Other objects will appear hereinafter.

DESCRIPTION OF THE DRAWINGS

The invention will be best understood by reference to the accompanying drawings which illustrate the preferred form of construction by which the stated objects of the invention are achieved, and in which:

FIG. 1 is an enlarged fragmentary detailed sectional view of the internally heated finishing roller embodied in this invention; and

FIG. 2 is a diagrammatic view of the structural arrangement incorporating the present invention in a commercial laundry finishing machine.

GENERAL DESCRIPTION

The commercial laundry flatwork finisher in which this invention is incorporated consists of a machine 10, which is diagrammatically illustrated in FIG. 1. The machine 10 includes the rotating heated finishing roller 11, the axis of which extends through an elongated horizontal plane. A feed drive roller 12, together with a receiving platform 13, cooperates to circulate a feed ribbon 14 so as to introduce the flatwork onto the periphery of the finishing roller 11. A series of pressure rollers 15 further entices movement of the work to be finished against the heated roller 11. By a series of rollers 16, 17, 18 and 19, over which a return ribbon 19' is threaded so as to move in the direction of rotation of the heated roller 11, the finished work is caused to move away from the heated roller 11 into a finished recovery position or onto a continuing conveyor.

The subject of this invention is the hollow heated cylindrical roller 11 and it is shown in structural detail in FIG. 1. As shown, the roller 11, including its outer cylindrical polished work surface 20 is adapted to be positioned between side frame plates 21 and 22. By means of suitable supporting gussets 23, one end of the roller 11 is connected to a rotatable supporting shaft 24.

Within each end of the roller 11 and secured to the inner wall of the polished work surface 20 are sprocket rings 25 and 25'. These rings 25 and 25' support an inner cylindrical wall 26 which is in spaced relation to the outer cylindrical wall of the roller 11, as shown in FIG. 1. Between the outer cylindrical wall of the roller 11 and the inner cylindrical wall 26 there is formed a fluid cavity 27. This fluid cavity, through a port 28 formed in the end ring 25', has connection to a fluid supply line 29. The fluid supply line 29, by a suitable channel 30 formed in the shaft 24, is connected to a rotary union 31. This rotary union 31 is of a type readily available in commerce and is well known in the art and makes up no part of the present invention except for its functional incorporation therein. By a suitable conduit 32 the rotatable union 31 is connected to a stationary fluid supply-expansion tank 33. It should be noted that the shaft 24 which carries the rotatable union 31 is rotatably mounted in a fixed bearing 34 carried by the side frame plate 21.

The opposite end of the roller 11 provides an axially extending tube 35 which is mounted to the internal ring 25. This tube 35 projects through an enlarged opening 36 formed in the side frame plate 22 and is freely supported on a cam bearing 37 which is mounted upon a carrier 38 provided by the frame plate 22. The exterior circumferential edge of the tube 35 is recessed and carries within the recess a cam ring 39.

By the foregoing description the roller 11 has its shaft 24 rotatably mounted in a fixed bearing 34, while at its opposite end the tube 35 is freely supported for rotation upon the cam bearing 37. This particular mounting is necessary as when the roller is heated and in operation it will axially expand between the side frame plates 20 and 21 and by the foregoing supporting arrangement the expansion is readily accommodated while the roller is maintained free to rotate about a horizontal axis.

To-do item |
Could you continue the patent description of the heated laundry finishing roller above, starting right after its sentence on how the mounting accommodates the roller's axial expansion?

Source material |

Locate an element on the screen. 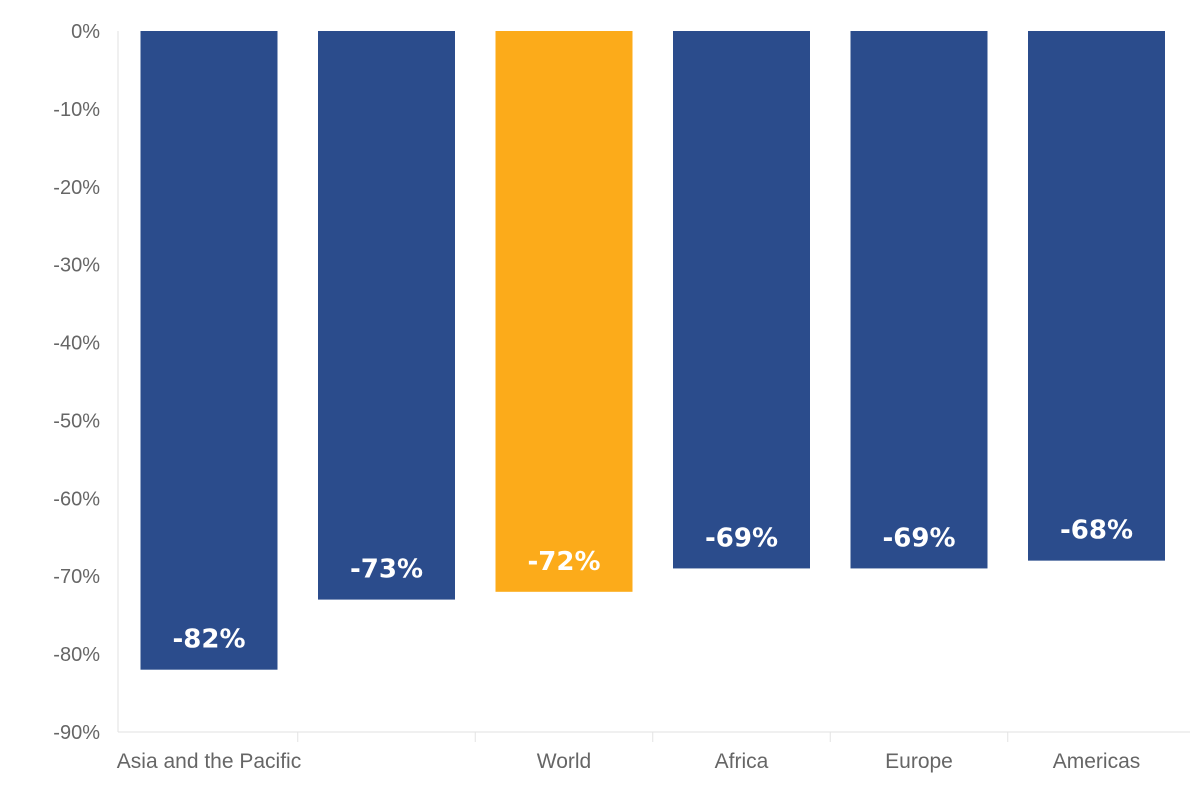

Result of the exercise |
To heat the fluid within the cavity 27 there is provided within the roller 11 a heat source 40. As shown the heat source 40 constitutes a gas burner manifold 41 which provides a plurality of burner tips 42. The manifold 41, by a suitable conduit 43, is connected to a combustion mixer 44 which in turn is connected to an air source by flexible conduit 45, as shown, and a combustible fluid supply not shown.

To rotate the roller 11 there is secured to the tube 35 a sprocket wheel 46 which in turn may be operatively connected to a drive source, not shown.

A suitable temperature gauge may be associated either by being immersed in the heated fluid in the fluid cavity 27 or by being in physical contact with the exposed cylindrical surface of the roller 11.

From the foregoing it is apparent that I have disclosed a rotatable flatwork finishing roller 11 which includes a fluid cavity that in turn is heated by a stationary heat source.

As the roller 11 is caused to rotate about a horizontal axis, the fluid within the cavity 27 will, by inertia, cause to be activated within the cavity 27. The heat source 40 being stationary, continuously heats the inner wall surface of the fuel cavity 27 as it is caused to rotate about the heat source. By this arrangement, there is established an even heated surface for the roller 11 which would permit the machine to operate at a more continuous and greater speed than a comparable commercially available roller. The surface temperature of the roller 11 may reach a maximum temperature of approximately 400.degree. F., and still avoid the danger of overheating. Without the fluid cavity and the means of heat distribution as heretofore described, prior machines have a tendency to overheat and due to the speed at which such machines are operated, the operators have little opportunity to work across the entire surface resulting in hot spots. These hot spots can reach temperatures of scorching or approximately 440.degree. F., and can cause serious linen damage in addition to damage to the machine itself.

I have also described means of rotatably supporting the roller 11 which will accommodate longitudinal expansion parallel to its axis due to the heating of the metallic surfaces. This is accomplished through the bearing journal which includes the cam bearing 37 operable upon the cam ring 39.

While I have illustrated and described the preferred form of construction for carrying my invention into effect, this is capable of variation and modification without departing from the spirit of the invention. I, therefore, do not wish to be limited to the precise details of construction as set forth, but desire to avail myself of such variations and modifications as come within the scope of the appended claims.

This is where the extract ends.